The realisation came after my spectacular failed attempt at the Ptolus campaign. It was a table of eight. Some new, some veteran GMs. I run it in Cypher. The party is in the tavern. I pull a GM Intrusion, and the player accepts - it’s a small scenario hook, no big consequences, no pressure - just a good old hook in a tavern. After the game, one of the veteran GMs accused me of being an antagonist. The argument was that they already had something going on - a problem with how to haul treasure from the dungeon (yes, it’s the dungeon I waited 4 hours for them to get to it), and by slowing the heroes down (by throwing a new hook) I was being an antagonist by the definition.

The realisation was that the veteran GM - my player, had zero trust in me as a GM. This meant that if I could not sell him a simple hook in a tavern, with a GM Intrusion (for which the player gained XP), I could not sell ANYTHING. I would have to build trust with him first, something for which I had no time, nor intention of doing.

So I left the group. I threw my notebook as they say. Later on, when I thought about this incident, it hit me that the GM Intrusion is a mechanical tool that is supposed to deal with trust issues - players can reject it and gain nothing, or they can accept it, gain XP and allow the GM to introduce a narrative complication. It didn’t work because the system assumes you already have an established trust at the table. Hence, Cypher System is a Rules Light - High Trust game.

When one loses trust in a High Trust game, it’s game over. There was no avenue for me to dig out of that. In Low Trust games rulings-over-rules has a fallback in procedures of play. High trust games are just the rulings.

I Embrace the Dice Gods

In one video for their “Best Game Ever” Kickstarter, Monte Cook claimed, “Don’t randomize the fun!”

In my “Cypher is OSR” post (it isn’t, but I apologised for the clickbait in the post) I quipped:

…A neutral “referee” has only one option which is to rely on random dice rolls. Cypher recognises a problem with this; random dice rolls are not equal to fun, or good stories.

Now I see it for what it is. You can’t have dice meddle in GM’s story. Whatever you prepped ahead the dice gods will ruin in one fell swoop. You don’t plead to the Oracle if you already know the course ahead of time.

For us who reject the plot, who reject the theme park rides dice are not just a necessity but they are also a force that brings chaos, story and fun to the table.
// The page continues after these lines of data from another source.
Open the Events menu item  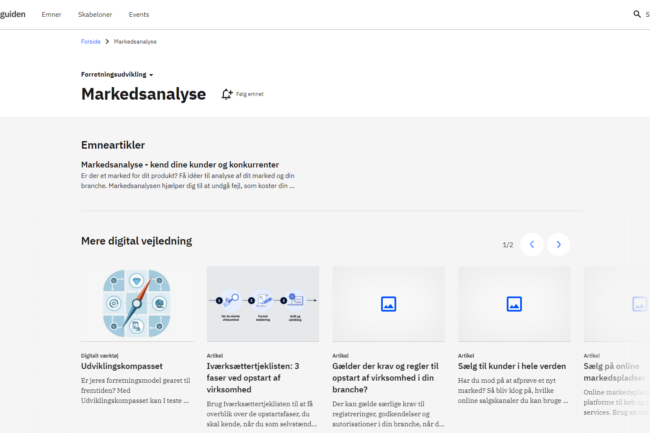[139, 15]
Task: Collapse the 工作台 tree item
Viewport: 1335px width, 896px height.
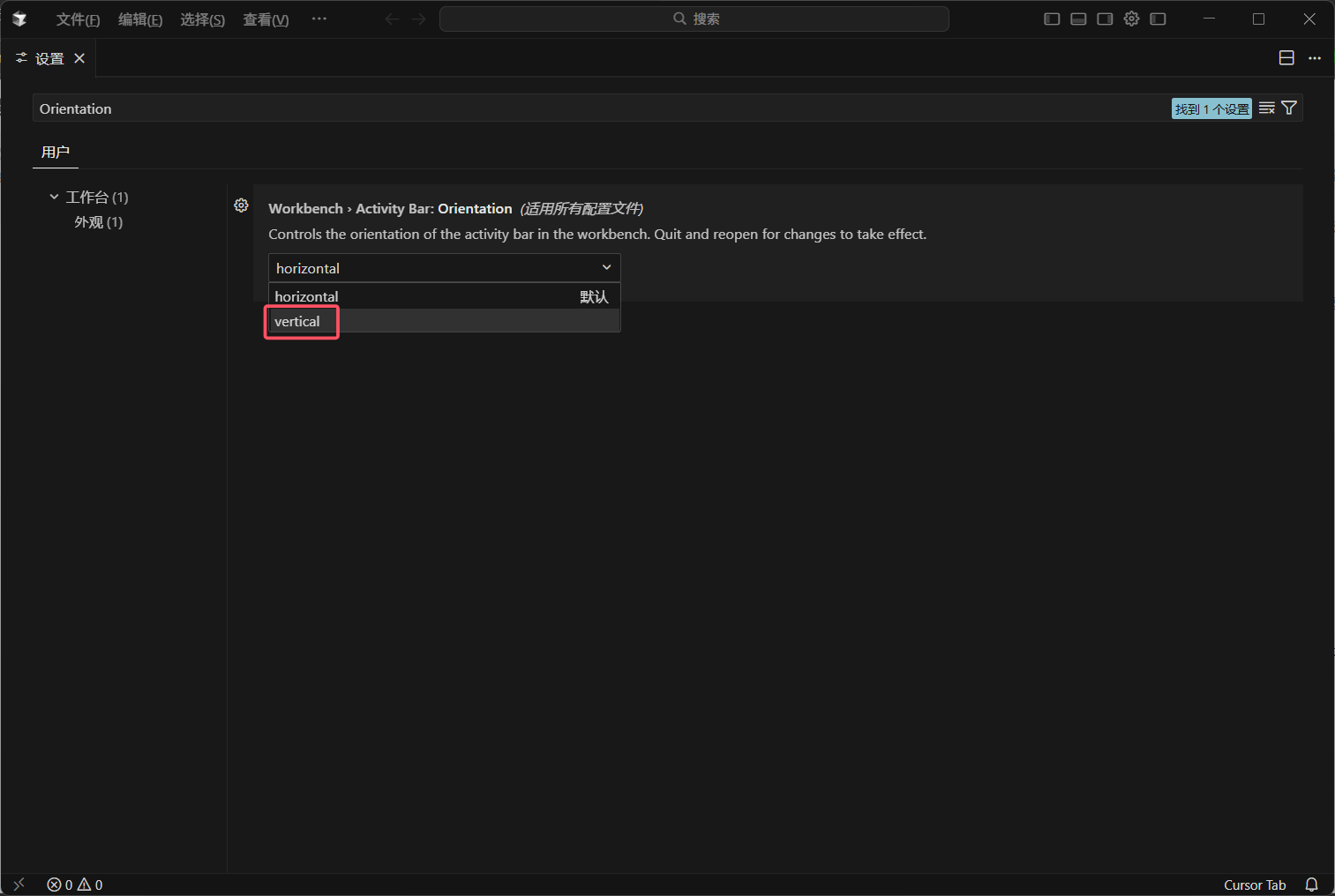Action: (53, 196)

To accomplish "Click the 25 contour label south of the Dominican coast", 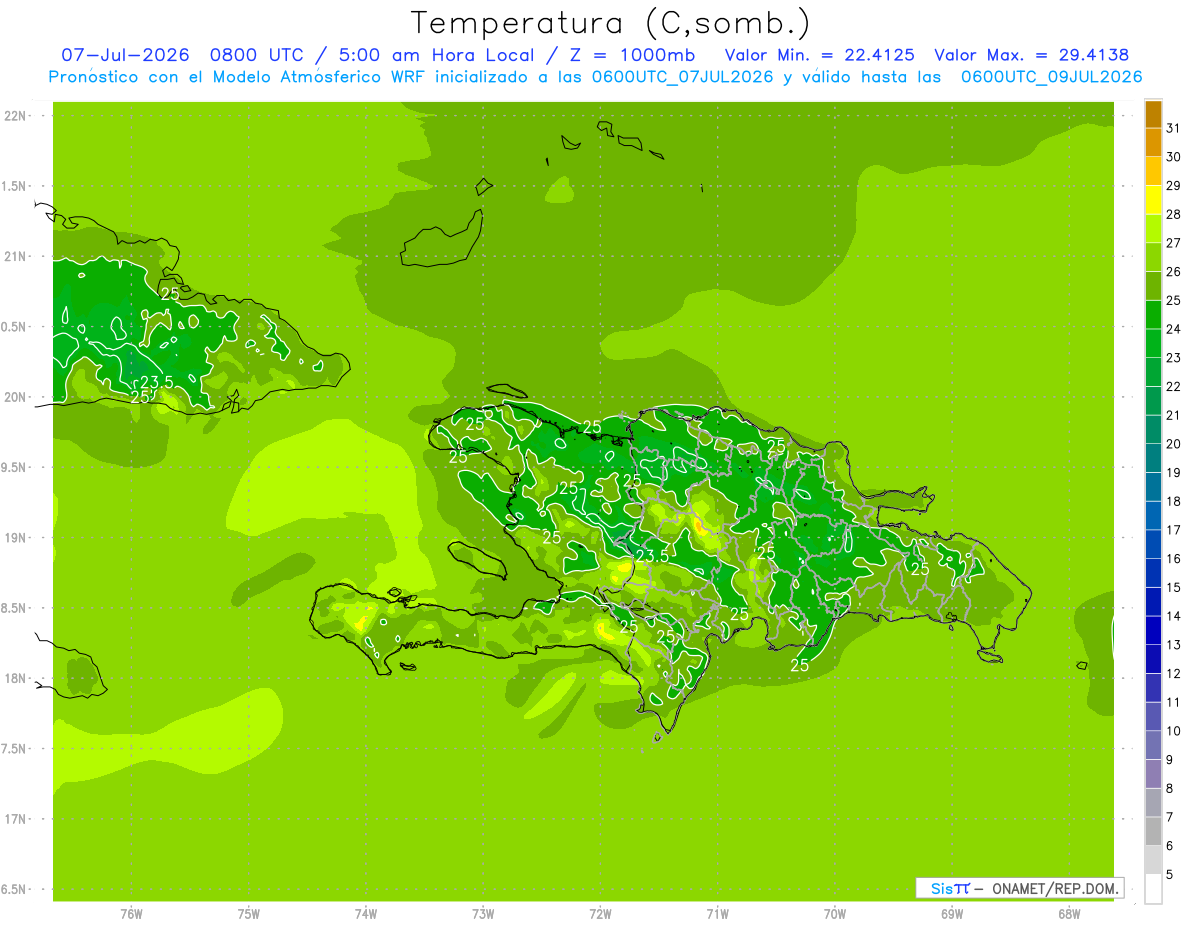I will (x=800, y=665).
The hidden benefit of the Low Trust is that it’s not me who introduced a new scenario hook - it is the game procedure that says so. I am not an antagonist anymore, this is just how the game works.

Even further from just reflecting the hate from players it will also cause them to stop playing the GM and start playing the world. Anyone who had a long-time GM who runs on fiat will get to learn their tricks, learn their patterns, and start playing against that GM, which will further antagonize the relationship.

When I play my long-time friend’s games I can read him like a book, even when he is running published material. Last time he put up an encounter with some fucking monster flower that stuns but can’t kill, it took us hours to get out of that. I was properly pissed at him - as he didn’t think it trough, and instead of adventuring, we spent our evening trying to un-stun the party just to escape. I was pissed at HIM, you get it? It’s wrong. If the encounter was properly foreshadowed, for example with an overloaded die, and then materialised as a will of the dice gods, by a set game procedure, it would be a completely different story. We might’ve been prepared for it, we might’ve been able to avoid it, and at least we would only have ourselves and dice to blame, not him.

It’s a relief to get this burden of whirling thoughts and ideas out of my head, although I recognise I didn’t say anything particularly new. I will continue to use Cypher for small games and one-shots, but also forge some new paths ahead with this new mindset, hoping to learn new things and run better games.